ANTONIO BURGOS | EL RECUADRO


Big Ben por un relojero difunto

Quizá hayan escuchado muchas veces la sevillana del siglo XVIII. En una placa de pizarra, con el acompañamiento de un piano de la Residencia de Estudiantes cuyo teclado es como la misma contagiante sonrisa de García Lorca, la argéntea voz de La Argentinita canta como con los saltitos de las boleras: «La Macarena y todo/lo traigo andado,/cara como la tuya/no la he encontrado.» Al modo de la vieja sevillana, digo hoy que Bond Street, y New Bond Street, y Oxford Street, y Jermyn Street, y Londres todo lo traigo andado, y un comercio más inglés que El Cronómetro de la calle Sierpes no lo he encontrado.
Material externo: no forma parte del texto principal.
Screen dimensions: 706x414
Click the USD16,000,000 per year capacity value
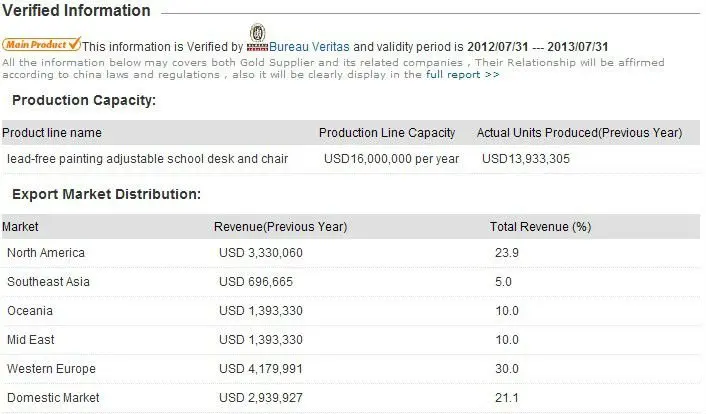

Ni nunca pasé por delante de los seis relojes de su fachada con tanta pena dentro como ayer por la mañana. Como decían los ripios de papelón de pescado frito del Poeta Peroles: «Caminaba yo despacio/ por la calle San Acasio...» Venía por San Acasio con unos amigos y con el recuerdo de otro que se fue: el escritor Manuel Díez Crespo. Quien me enseñó que se escribía Palacio Central y que ahora se escribe Mango, pero que en la memoria de Sevilla se sigue pronunciando Kursaal Internacional, como lo pronunció el alcalde, bajo una luz de Velázquez con victoria peatonal del general O´Donnell. Allí, delante del Kursaal Internacional donde debutó y donde enamoraría necesariamente a un marajá de Kapurtala y a media docena de archiduques austrohúngaros, de hondos como el mar del trigo verde de Rafael de León que eran sus ojos, habíamos visto alzarse definitivamente en bronce, bronce de campana, bronce de capote de Gitanillo, los brazos de Pastora Imperio en su monumento.

Y al salir de San Acasio a Sierpes, lo que por mucho Londres que anduve nunca encontré tan inglés: la relojería de don Enrique Sanchís. Sus cierres estaban echados. Pintarraqueados por la ciudad degradada y degradante. En El Cronómetro, ayer, a la misma hora que estaban enterrando a su dueño, a aquel lord inglés de la Orden de la Jarretera de Sierpes, su comercio le guardaba un luto de cierres echados. No hacía falta el letrero de defunción. Los seis relojes de la fachada entonaban la elegía del viejo maestro relojero, del caballero de la Maestranza de Sierpes. Mágicos seis relojes, seis, de la fachada de Sanchís. En cualquier otro lugar del mundo, cada uno de ellos marcaría un huso horario distinto: que si la hora de Tokio, que si la de Nueva York. En Sierpes, don Enrique Sanchís no podía haber puesto más en punto sus seis relojes. Los seis marcan la misma hora. Seis meridianos de nuestro mundo. El mundo que cabe en un minuto de vida de Sevilla.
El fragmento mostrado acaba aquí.